ANDREW Marr has spent too long in the metropolitan bubble to understand what is actually happening in Scotland ("Marr warns of Anglophobia risks in referendum run-up", The Herald, August 17).
Supporters of independence in Scotland aren't hostile to English people but they do want to escape from a jingoistic, aggressive British state which acts for the privileged.
Scotland has shown in the areas already devolved that it makes significantly different choices from Westminster and that includes the Blair/Brown governments. On the ideological spectrum, our decisions have been solidly social democratic and socially liberal. The gulf keeps increasing to the extent that we are now different political societies. What drives independence supporters is certainly not anti-Englishness but the desire to extend Scotland's political values to the other areas of state power.
To try to compare the xenophobic, right-wing, racist Ukip to the outward-looking, egalitarian, civic independence movement supported by SNP, Greens, Socialists and many not involved in parties was a disgrace. Andrew Marr should apologise for equating them. He referred critically to the young people who demonstrated against Nigel Farage. I know some of them. It is ridiculous to suggest that they are anti-English; they are the same young leftists who organise anti-racist demonstrations. To tell Mr Farage to go home is fortunately a sentiment with which the great majority of people in Scotland agree.
There is nastiness in the referendum debate, but if Andrew Marr cares to do some homework and compares the material that has come over the past year from Better Together with that from Yes Scotland, he will see where the balance of nastiness has come from.
Isobel Lindsay,
9 Knocklea Place, Biggar.
I AM surprised and disappointed that such an experienced and well-respected journalist and broadcaster as Andrew Marr should have raised the subject of Anglophobia while promoting his book at the Edinburgh Book Festival. It looks as if the Scots-born Mr Marr has "gone native", having spent too much of his working life in the bubble of the London media village, where the scribes and broadcasters constantly reveal a complete misunderstanding of what the independence debate is about.
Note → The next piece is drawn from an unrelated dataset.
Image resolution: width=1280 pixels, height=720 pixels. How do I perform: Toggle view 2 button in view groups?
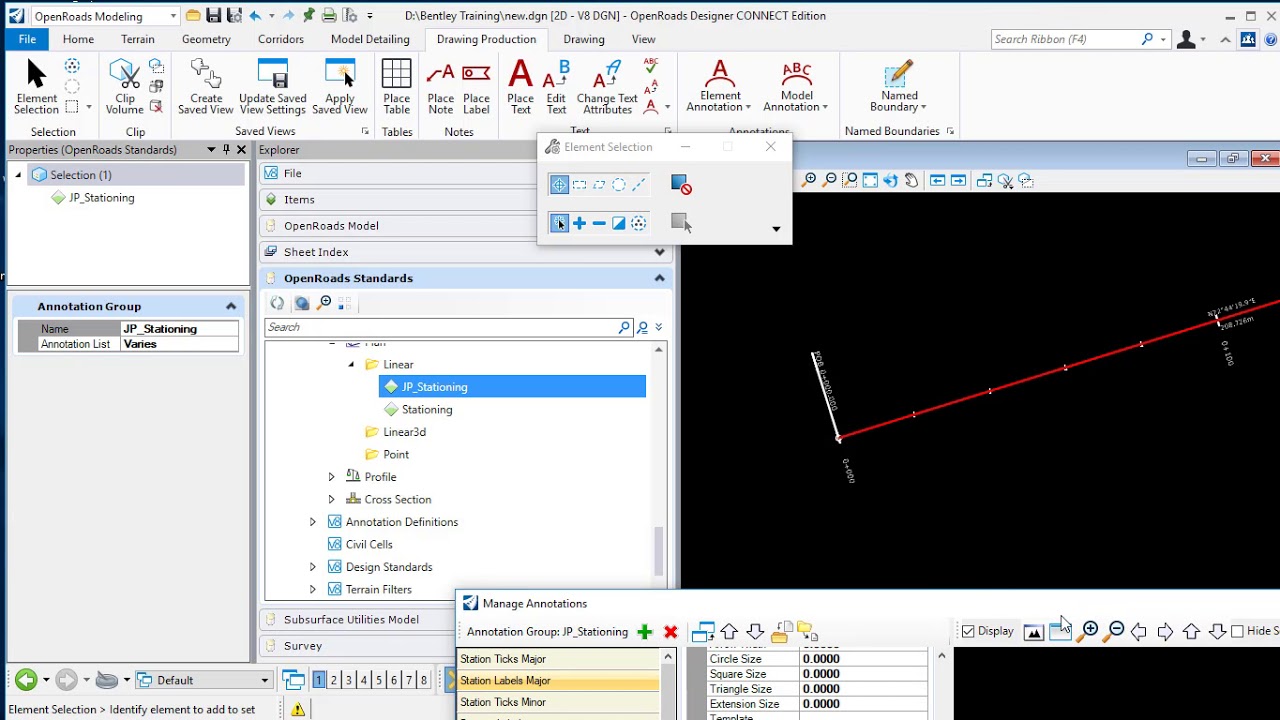pos(334,680)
Wishing to achieve independence and regain control of our own nation's destiny has nothing at all to do with hatred or dislike of England or the English.
Such Anglophobia barely exists in Scotland and is playing no part in the campaign north of the Border.
In fact, we already have a close affinity and a great deal in common with the millions of English citizens in the north-east and north-west of England, and perhaps also the south-west, who share the same frustration about the lack of knowledge or interest in their areas shown by the London-based metropolitan establishment.
However, unlike our nearest neighbours across the Border, we in Scotland are fortunate to have a chance next year to escape from this situation.
We can end the rule of a parliament and government in which we have less than a 10% representation, and whose financial, economic and social policies seem more tailored to meet the needs of London and the south-east.
To have that ambition is not being Anglophobic or racist, it is simply being confident that we are capable of running our own affairs and controlling our own nation's destiny.
Iain AD Mann,
7 Kelvin Court,
Glasgow.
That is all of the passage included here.